Your objective - Rewrite the entries below with each "Locate an element on the screen" changed to "Find an element on the screen", keeping everything else the same.

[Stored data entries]
--
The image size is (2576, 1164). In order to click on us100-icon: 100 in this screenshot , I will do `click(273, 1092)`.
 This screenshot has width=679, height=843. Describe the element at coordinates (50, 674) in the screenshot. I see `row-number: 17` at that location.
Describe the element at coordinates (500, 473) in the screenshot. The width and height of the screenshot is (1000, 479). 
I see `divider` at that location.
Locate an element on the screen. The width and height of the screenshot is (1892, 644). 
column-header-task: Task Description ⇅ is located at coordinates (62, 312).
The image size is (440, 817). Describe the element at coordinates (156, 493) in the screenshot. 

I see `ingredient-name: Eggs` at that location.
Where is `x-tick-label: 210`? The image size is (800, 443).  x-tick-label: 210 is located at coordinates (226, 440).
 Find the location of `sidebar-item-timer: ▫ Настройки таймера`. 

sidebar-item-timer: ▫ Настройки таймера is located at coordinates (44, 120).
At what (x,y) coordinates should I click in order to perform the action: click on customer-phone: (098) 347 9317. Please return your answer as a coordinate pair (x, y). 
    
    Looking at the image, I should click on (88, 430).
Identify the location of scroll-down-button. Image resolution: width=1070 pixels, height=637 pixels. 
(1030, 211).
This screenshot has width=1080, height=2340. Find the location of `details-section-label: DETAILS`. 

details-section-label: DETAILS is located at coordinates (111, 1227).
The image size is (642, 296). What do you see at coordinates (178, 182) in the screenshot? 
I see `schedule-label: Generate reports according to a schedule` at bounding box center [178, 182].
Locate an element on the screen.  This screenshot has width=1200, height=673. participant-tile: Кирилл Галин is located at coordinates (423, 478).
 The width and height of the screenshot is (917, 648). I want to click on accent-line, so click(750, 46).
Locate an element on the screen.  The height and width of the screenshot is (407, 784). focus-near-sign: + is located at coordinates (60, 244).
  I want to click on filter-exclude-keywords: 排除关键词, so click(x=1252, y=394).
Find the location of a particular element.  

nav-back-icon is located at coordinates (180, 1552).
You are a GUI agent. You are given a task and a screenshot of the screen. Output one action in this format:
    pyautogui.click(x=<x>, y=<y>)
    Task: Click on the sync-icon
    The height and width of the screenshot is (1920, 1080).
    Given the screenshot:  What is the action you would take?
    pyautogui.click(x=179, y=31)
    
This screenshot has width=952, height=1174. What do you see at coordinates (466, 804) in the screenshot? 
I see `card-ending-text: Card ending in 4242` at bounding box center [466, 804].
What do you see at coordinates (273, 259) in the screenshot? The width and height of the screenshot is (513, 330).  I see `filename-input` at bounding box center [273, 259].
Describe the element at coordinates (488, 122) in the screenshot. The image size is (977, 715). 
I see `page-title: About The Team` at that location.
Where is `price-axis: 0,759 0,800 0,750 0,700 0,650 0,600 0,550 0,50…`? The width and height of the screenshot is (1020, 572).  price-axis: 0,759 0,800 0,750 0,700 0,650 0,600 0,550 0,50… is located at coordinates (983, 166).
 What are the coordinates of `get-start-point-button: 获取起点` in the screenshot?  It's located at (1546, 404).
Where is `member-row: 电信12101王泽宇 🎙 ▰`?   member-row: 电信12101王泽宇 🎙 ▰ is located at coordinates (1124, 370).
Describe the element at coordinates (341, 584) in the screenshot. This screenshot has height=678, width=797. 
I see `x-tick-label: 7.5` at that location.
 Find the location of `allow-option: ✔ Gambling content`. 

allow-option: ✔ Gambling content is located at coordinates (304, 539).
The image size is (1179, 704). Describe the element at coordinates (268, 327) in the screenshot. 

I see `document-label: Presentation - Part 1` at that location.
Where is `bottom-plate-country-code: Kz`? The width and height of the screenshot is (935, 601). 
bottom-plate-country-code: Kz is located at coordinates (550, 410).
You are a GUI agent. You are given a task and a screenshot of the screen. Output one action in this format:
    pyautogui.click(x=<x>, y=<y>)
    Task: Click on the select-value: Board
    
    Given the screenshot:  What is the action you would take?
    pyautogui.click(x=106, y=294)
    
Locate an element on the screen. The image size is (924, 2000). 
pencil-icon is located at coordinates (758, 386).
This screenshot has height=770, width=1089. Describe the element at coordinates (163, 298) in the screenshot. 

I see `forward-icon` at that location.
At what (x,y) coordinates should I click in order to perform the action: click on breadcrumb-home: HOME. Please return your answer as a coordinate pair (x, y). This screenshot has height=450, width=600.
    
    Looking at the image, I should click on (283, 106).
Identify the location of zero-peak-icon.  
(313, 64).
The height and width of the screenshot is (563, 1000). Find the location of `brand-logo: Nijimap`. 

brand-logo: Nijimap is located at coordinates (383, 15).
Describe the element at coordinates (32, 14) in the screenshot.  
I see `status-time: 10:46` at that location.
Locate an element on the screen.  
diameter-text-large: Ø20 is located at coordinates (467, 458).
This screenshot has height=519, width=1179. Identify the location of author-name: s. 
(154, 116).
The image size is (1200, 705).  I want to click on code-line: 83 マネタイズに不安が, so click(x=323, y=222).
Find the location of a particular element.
--
Exercise output -
The image size is (2576, 1164). In order to click on us100-icon: 100 in this screenshot , I will do `click(273, 1092)`.
 This screenshot has width=679, height=843. Describe the element at coordinates (50, 674) in the screenshot. I see `row-number: 17` at that location.
Describe the element at coordinates (500, 473) in the screenshot. The width and height of the screenshot is (1000, 479). 
I see `divider` at that location.
Find an element on the screen. The width and height of the screenshot is (1892, 644). 
column-header-task: Task Description ⇅ is located at coordinates (62, 312).
The image size is (440, 817). Describe the element at coordinates (156, 493) in the screenshot. 

I see `ingredient-name: Eggs` at that location.
Where is `x-tick-label: 210`? The image size is (800, 443).  x-tick-label: 210 is located at coordinates (226, 440).
 Find the location of `sidebar-item-timer: ▫ Настройки таймера`. 

sidebar-item-timer: ▫ Настройки таймера is located at coordinates (44, 120).
At what (x,y) coordinates should I click in order to perform the action: click on customer-phone: (098) 347 9317. Please return your answer as a coordinate pair (x, y). 
    
    Looking at the image, I should click on (88, 430).
Identify the location of scroll-down-button. Image resolution: width=1070 pixels, height=637 pixels. 
(1030, 211).
This screenshot has width=1080, height=2340. Find the location of `details-section-label: DETAILS`. 

details-section-label: DETAILS is located at coordinates (111, 1227).
The image size is (642, 296). What do you see at coordinates (178, 182) in the screenshot? 
I see `schedule-label: Generate reports according to a schedule` at bounding box center [178, 182].
Find an element on the screen.  This screenshot has width=1200, height=673. participant-tile: Кирилл Галин is located at coordinates (423, 478).
 The width and height of the screenshot is (917, 648). I want to click on accent-line, so click(750, 46).
Find an element on the screen.  The height and width of the screenshot is (407, 784). focus-near-sign: + is located at coordinates (60, 244).
  I want to click on filter-exclude-keywords: 排除关键词, so click(x=1252, y=394).
Find the location of a particular element.  

nav-back-icon is located at coordinates (180, 1552).
You are a GUI agent. You are given a task and a screenshot of the screen. Output one action in this format:
    pyautogui.click(x=<x>, y=<y>)
    Task: Click on the sync-icon
    The height and width of the screenshot is (1920, 1080).
    Given the screenshot:  What is the action you would take?
    pyautogui.click(x=179, y=31)
    
This screenshot has width=952, height=1174. What do you see at coordinates (466, 804) in the screenshot? 
I see `card-ending-text: Card ending in 4242` at bounding box center [466, 804].
What do you see at coordinates (273, 259) in the screenshot? The width and height of the screenshot is (513, 330).  I see `filename-input` at bounding box center [273, 259].
Describe the element at coordinates (488, 122) in the screenshot. The image size is (977, 715). 
I see `page-title: About The Team` at that location.
Where is `price-axis: 0,759 0,800 0,750 0,700 0,650 0,600 0,550 0,50…`? The width and height of the screenshot is (1020, 572).  price-axis: 0,759 0,800 0,750 0,700 0,650 0,600 0,550 0,50… is located at coordinates (983, 166).
 What are the coordinates of `get-start-point-button: 获取起点` in the screenshot?  It's located at (1546, 404).
Where is `member-row: 电信12101王泽宇 🎙 ▰`?   member-row: 电信12101王泽宇 🎙 ▰ is located at coordinates (1124, 370).
Describe the element at coordinates (341, 584) in the screenshot. This screenshot has height=678, width=797. 
I see `x-tick-label: 7.5` at that location.
 Find the location of `allow-option: ✔ Gambling content`. 

allow-option: ✔ Gambling content is located at coordinates (304, 539).
The image size is (1179, 704). Describe the element at coordinates (268, 327) in the screenshot. 

I see `document-label: Presentation - Part 1` at that location.
Where is `bottom-plate-country-code: Kz`? The width and height of the screenshot is (935, 601). 
bottom-plate-country-code: Kz is located at coordinates (550, 410).
You are a GUI agent. You are given a task and a screenshot of the screen. Output one action in this format:
    pyautogui.click(x=<x>, y=<y>)
    Task: Click on the select-value: Board
    
    Given the screenshot:  What is the action you would take?
    pyautogui.click(x=106, y=294)
    
Find an element on the screen. The image size is (924, 2000). 
pencil-icon is located at coordinates (758, 386).
This screenshot has height=770, width=1089. Describe the element at coordinates (163, 298) in the screenshot. 

I see `forward-icon` at that location.
At what (x,y) coordinates should I click in order to perform the action: click on breadcrumb-home: HOME. Please return your answer as a coordinate pair (x, y). This screenshot has height=450, width=600.
    
    Looking at the image, I should click on (283, 106).
Identify the location of zero-peak-icon.  
(313, 64).
The height and width of the screenshot is (563, 1000). Find the location of `brand-logo: Nijimap`. 

brand-logo: Nijimap is located at coordinates (383, 15).
Describe the element at coordinates (32, 14) in the screenshot.  
I see `status-time: 10:46` at that location.
Find an element on the screen.  
diameter-text-large: Ø20 is located at coordinates (467, 458).
This screenshot has height=519, width=1179. Identify the location of author-name: s. 
(154, 116).
The image size is (1200, 705).  I want to click on code-line: 83 マネタイズに不安が, so click(x=323, y=222).
Find the location of a particular element.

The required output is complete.